Of note, Google, has made a huge contribution to making the ubiquitous web browser into a leading app delivery platform, driving innovation, and blurring the lines between native and web apps with what are known as progressive web apps.

A front-end-driven web-app, particularly the kind known as a Single Page web App (or SPA), is the closest we can get (on the web) to the behaviour and 'feel' of a native (i.e. IOS, Android, Microsoft, or Mac) app.

 

The Native App Advantage

Truly native apps are developed in high-level languages like Apple Swift (for IOS), Kotlin or Java (Android), and a range of languages like C# and Visual Basic for Microsoft Apps. That 'source' code is then pre-compiled to execute on the target platform's CPU and packaged for the corresponding App Store.

Native apps (developed specifically for IOS and Android for example) are still considered to be the gold standard for user experience on their respective platforms.

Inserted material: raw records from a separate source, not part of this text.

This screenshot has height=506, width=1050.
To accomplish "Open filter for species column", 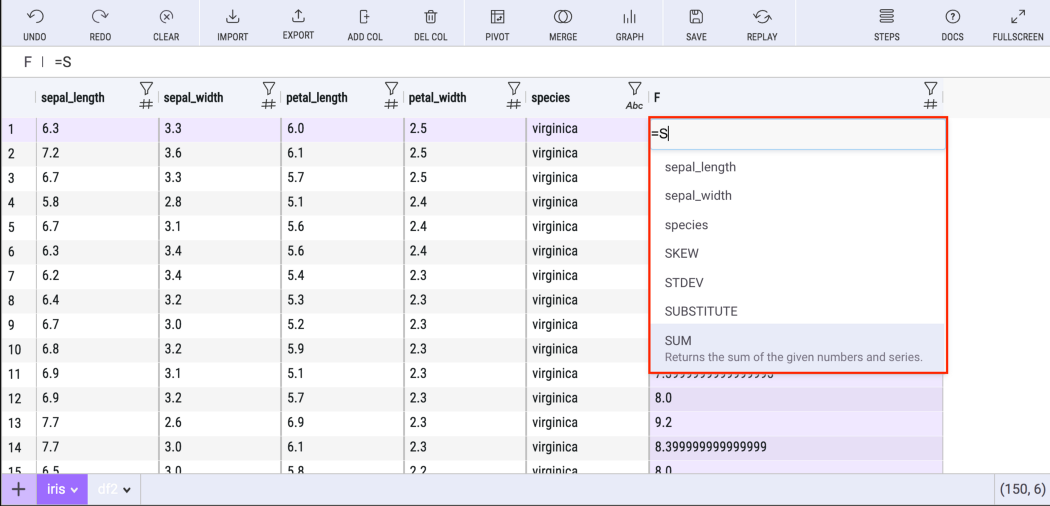I will coord(634,90).
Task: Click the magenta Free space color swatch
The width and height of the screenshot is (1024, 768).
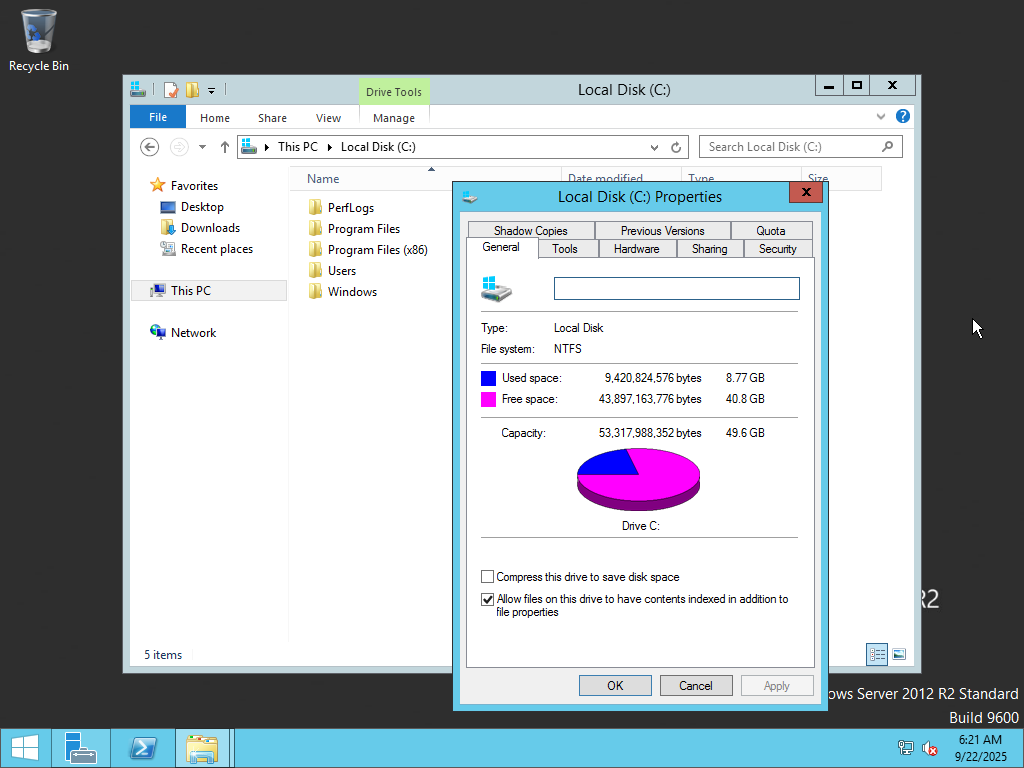Action: click(x=488, y=399)
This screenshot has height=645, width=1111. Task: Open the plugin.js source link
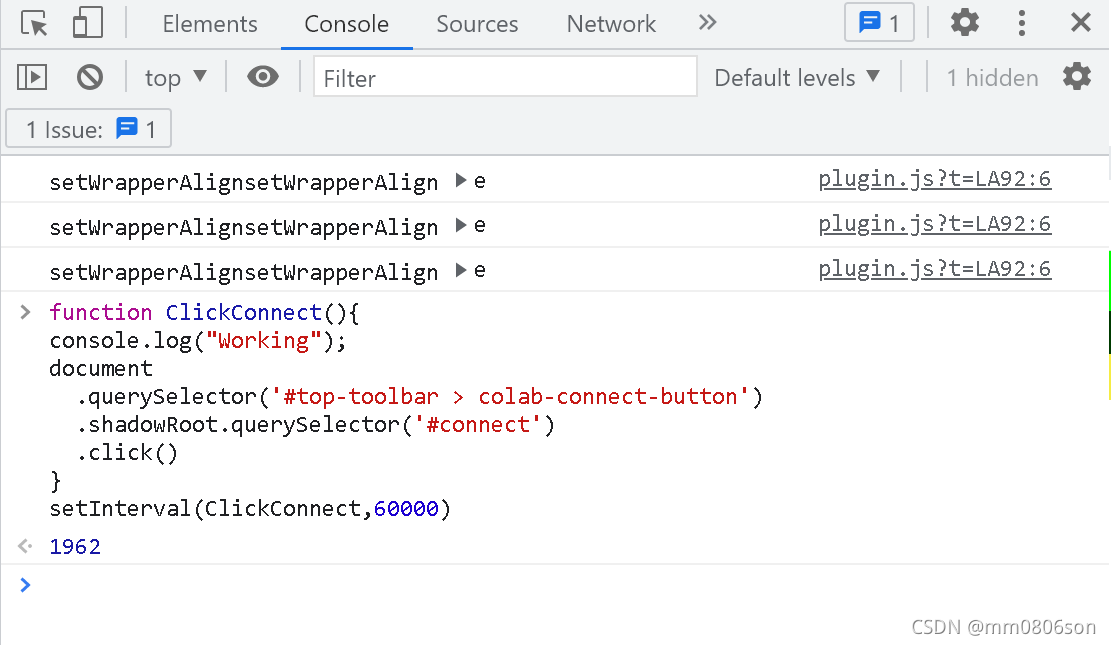tap(934, 179)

For one, native apps are treated as first class citizens by the OS and gain more direct execution on the host CPU. In contrast, everything that a web app can do is mediated courtesy of the host browser. Javascript, being 'interpreted' or just-in-time compiled by the browser, will always execute at a performance disadvantage being abstracted from the host operating system.

 

Cross-Platform App Development

Clearly, it's more efficient to code and maintain one code-base targeting multiple platforms and there has been a lot of effort to unify source code.

For example, it's been possible (for a while) to deploy web apps as native apps using tools such as Apache Cordova (although it's considered a compromise).

More recently javascript frameworks like Facebook's React cater to cross-platform production (via React Native). Similarly, competing front-end web frameworks now offer 'native' development systems (eg. Vue Native, Svelte Native etc).

Countering this web-native trend, is Google's whole new language and framework: Dart + Flutter. While Google's solution tackles the issue head on, and from the ground up, it's not quite there yet for the web generation part, and it's a significant learning investment for web-developers in particular.

 

Conclusion

As web development continues to evolve at a dizzying pace, the one constant is change. We've come a long way, and it's an absorbing journey, but we're working with a maturing technology, and we haven't 'arrived'.